DOCUMENT SECTION:
--
This document describes dbtotexi, a simple utility for converting XML documents that conform to a subset of the DocBook DTD into GNU texinfo format. The dbtotexi program is implemented using the XSL Transformations language as described in the working document http://www.w3.org/TR/1999/WD-xslt-19990421. A Java based XSL engine1 carries out the actual transformation as determined by the style sheet dbtotexi.xsl. A small amount of additional Java code provides a few utility routines not provided by the XSL implementation.
This software is subject to the terms of the GNU General Public License. Please see the file COPYING for details. The license terms that apply to the supplied third party software contained in the files sax.jar, xp.jar and xt.jar are specified in the files sax-copying.txt, xp-copying.txt and xt-copying.txt respectively.
Once the tar archive has been unpacked2, check the Makefile to see if the settings at the top are suitable for your site and then just type make and make install. By default, the dbtotexi bash shell script goes into /usr/local/bin and the support files into /usr/local/share/dbtotexi. A compiled version of the Java support code is supplied so that you do not need a Java compiler unless you change the Java code.
--
Stored data entries:
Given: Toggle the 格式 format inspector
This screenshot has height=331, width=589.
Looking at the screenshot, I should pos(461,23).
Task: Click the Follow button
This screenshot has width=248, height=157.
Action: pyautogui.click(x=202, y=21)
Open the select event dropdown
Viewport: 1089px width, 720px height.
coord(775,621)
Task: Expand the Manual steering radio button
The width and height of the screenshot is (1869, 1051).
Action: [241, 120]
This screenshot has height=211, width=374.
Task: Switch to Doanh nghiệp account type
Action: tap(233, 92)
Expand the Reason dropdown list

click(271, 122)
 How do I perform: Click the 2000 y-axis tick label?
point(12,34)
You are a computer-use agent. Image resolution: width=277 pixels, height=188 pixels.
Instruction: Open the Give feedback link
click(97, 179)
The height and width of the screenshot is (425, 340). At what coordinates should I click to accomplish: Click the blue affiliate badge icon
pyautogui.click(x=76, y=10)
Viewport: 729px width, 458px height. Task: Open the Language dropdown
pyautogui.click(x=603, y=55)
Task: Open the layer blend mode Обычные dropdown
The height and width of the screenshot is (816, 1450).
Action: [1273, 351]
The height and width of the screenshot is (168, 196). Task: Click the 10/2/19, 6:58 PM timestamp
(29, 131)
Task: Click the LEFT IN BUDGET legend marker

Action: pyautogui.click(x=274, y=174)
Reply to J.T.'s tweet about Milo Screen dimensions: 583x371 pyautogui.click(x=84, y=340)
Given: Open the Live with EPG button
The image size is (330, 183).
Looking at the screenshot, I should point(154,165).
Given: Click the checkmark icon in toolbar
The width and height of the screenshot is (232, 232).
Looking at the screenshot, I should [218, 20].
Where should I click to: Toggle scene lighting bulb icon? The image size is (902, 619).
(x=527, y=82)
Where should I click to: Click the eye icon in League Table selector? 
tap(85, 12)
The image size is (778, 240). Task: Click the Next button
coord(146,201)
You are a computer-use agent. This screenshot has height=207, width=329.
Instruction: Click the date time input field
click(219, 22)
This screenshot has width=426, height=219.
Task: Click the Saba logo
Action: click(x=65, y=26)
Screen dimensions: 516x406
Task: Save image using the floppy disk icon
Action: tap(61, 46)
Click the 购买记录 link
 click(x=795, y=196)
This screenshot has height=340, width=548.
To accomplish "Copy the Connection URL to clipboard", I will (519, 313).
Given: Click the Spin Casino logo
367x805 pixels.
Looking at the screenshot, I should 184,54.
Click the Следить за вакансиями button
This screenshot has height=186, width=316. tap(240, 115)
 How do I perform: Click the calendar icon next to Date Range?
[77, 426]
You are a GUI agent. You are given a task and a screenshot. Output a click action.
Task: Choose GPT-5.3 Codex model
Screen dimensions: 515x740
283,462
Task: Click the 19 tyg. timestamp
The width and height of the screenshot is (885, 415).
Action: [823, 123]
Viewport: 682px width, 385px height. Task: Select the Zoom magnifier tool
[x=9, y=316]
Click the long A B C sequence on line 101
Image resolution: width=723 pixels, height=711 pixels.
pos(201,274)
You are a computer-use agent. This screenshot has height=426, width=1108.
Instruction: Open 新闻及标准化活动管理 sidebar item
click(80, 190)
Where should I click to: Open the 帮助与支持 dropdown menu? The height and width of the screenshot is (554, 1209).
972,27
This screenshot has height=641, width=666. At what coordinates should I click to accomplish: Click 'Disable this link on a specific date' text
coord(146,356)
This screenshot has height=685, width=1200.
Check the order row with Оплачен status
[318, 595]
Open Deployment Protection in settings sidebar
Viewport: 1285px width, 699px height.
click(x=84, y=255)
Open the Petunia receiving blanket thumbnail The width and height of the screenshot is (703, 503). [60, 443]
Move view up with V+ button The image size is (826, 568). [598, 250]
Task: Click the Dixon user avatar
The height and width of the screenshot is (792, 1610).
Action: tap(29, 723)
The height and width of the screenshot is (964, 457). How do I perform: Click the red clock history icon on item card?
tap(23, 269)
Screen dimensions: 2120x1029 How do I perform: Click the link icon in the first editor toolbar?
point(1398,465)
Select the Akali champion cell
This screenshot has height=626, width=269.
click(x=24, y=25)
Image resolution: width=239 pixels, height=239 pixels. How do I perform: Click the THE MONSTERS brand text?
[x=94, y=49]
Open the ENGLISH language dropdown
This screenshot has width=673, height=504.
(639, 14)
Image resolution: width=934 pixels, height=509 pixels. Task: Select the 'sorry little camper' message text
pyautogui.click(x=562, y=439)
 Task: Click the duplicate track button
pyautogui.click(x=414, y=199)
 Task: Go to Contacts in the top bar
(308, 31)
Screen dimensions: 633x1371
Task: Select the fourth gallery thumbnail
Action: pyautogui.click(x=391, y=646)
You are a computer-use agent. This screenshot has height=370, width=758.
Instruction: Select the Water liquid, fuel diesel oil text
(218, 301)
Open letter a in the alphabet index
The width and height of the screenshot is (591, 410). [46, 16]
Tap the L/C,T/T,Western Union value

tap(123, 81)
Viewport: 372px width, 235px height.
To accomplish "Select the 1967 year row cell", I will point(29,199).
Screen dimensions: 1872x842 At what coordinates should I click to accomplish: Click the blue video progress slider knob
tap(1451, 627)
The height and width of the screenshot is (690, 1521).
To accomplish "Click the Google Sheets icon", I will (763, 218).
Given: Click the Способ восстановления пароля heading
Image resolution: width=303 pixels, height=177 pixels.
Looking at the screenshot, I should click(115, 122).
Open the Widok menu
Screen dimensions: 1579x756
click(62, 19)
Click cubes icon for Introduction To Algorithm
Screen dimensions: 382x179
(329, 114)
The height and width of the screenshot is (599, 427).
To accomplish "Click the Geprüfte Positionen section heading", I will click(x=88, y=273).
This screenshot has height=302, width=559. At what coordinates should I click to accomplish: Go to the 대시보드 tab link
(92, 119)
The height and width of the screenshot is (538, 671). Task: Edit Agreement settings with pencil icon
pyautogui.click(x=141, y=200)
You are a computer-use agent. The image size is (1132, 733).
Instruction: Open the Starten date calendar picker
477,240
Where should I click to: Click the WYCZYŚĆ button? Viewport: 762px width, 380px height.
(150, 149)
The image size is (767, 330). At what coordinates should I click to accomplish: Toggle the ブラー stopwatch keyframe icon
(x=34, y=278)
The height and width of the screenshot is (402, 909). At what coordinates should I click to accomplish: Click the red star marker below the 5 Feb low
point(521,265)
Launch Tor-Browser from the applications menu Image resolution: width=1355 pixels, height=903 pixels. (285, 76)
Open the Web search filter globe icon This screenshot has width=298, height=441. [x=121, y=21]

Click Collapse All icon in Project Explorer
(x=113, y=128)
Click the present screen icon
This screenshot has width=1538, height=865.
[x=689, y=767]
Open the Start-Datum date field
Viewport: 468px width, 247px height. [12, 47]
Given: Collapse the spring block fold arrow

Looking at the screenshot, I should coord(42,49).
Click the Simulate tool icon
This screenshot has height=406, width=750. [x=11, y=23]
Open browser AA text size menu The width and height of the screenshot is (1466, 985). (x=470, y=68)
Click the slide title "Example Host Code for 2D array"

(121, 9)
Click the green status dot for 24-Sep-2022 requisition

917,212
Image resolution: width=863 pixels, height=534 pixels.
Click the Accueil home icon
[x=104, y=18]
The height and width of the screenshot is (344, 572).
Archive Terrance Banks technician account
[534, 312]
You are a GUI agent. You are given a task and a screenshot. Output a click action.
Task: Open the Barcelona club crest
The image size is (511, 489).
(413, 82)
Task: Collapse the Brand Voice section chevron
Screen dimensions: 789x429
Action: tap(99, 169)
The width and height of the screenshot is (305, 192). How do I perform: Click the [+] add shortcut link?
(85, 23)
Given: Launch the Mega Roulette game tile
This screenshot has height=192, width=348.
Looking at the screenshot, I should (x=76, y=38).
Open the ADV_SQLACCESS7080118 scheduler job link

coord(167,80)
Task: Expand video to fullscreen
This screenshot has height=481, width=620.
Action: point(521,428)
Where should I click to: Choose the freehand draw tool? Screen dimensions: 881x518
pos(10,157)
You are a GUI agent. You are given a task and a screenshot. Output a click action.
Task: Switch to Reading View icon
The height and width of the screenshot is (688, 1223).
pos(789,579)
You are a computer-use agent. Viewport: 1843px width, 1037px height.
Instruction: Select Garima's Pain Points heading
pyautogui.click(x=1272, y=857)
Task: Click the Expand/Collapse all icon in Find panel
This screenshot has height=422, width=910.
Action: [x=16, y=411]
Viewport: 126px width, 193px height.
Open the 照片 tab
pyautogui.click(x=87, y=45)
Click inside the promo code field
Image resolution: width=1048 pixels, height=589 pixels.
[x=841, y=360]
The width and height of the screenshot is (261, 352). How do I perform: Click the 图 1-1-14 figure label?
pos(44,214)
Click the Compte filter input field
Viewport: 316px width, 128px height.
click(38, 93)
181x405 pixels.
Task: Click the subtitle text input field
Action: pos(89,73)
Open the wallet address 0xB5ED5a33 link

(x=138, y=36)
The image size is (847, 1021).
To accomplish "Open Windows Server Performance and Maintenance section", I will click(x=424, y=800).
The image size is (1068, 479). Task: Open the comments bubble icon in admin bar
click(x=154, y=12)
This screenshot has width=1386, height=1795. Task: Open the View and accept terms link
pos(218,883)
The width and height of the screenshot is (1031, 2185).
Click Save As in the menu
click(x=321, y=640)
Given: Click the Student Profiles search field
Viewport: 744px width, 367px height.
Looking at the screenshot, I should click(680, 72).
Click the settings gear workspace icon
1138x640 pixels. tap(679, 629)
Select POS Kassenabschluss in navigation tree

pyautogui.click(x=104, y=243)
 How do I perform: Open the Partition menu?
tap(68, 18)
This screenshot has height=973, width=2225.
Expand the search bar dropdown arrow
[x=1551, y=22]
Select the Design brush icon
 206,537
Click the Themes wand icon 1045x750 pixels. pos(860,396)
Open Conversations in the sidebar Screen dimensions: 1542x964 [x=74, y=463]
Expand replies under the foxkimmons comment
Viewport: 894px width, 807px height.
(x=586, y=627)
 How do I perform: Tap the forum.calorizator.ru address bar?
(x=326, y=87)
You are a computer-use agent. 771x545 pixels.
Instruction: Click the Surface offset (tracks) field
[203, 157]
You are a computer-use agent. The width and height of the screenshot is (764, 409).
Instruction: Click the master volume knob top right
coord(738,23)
--
LIST OF TASKS:
• a. Answer these questions from the dbtotexi document:
(i) Which style sheet determines the transformation?
(ii) Which file holds the details of the GNU General Public License?
(iii) By default, where does the dbtotexi bash shell script get installed?
• b. Rewrite the part of the dbtotexi document that opens with the words containing "This software is" and closes with "the Java code.", using "build settings file" in place of "Makefile".
• c. Carry on the dbtotexi document from the point where it stops.

RESPONSES BY TASK:
• a.
(i) dbtotexi.xsl
(ii) COPYING
(iii) /usr/local/bin

• b.
This software is subject to the terms of the GNU General Public License. Please see the file COPYING for details. The license terms that apply to the supplied third party software contained in the files sax.jar, xp.jar and xt.jar are specified in the files sax-copying.txt, xp-copying.txt and xt-copying.txt respectively.
Once the tar archive has been unpacked2, check the build settings file to see if the settings at the top are suitable for your site and then just type make and make install. By default, the dbtotexi bash shell script goes into /usr/local/bin and the support files into /usr/local/share/dbtotexi. A compiled version of the Java support code is supplied so that you do not need a Java compiler unless you change the Java code.

• c.
The installation defaults to using Sun's jre VM but any JDK 1.1 compliant implementation (such as Kaffe3) should work. No GUI facilities or additional libraries are required. If you use a different VM then the shell script, dbtotexi.sh may need editing.
A DocBook source file, foo.xml, is converted to texinfo format very simply:
dbtotexi foo.xml
Will produce output in foo.texinfo. The name of the output file can be explicitly specified as a second argument. If the output file name is specified as -, the output is sent to stdout. A third argument will specify the name of the info file to produce, this defaults to the input file name modified to have a .info suffix. Any DocBook elements that are not recognised (due to either an error in the input document or because the translator does not yet support a translation for that element) are reported to stderr and shown in the output in bold.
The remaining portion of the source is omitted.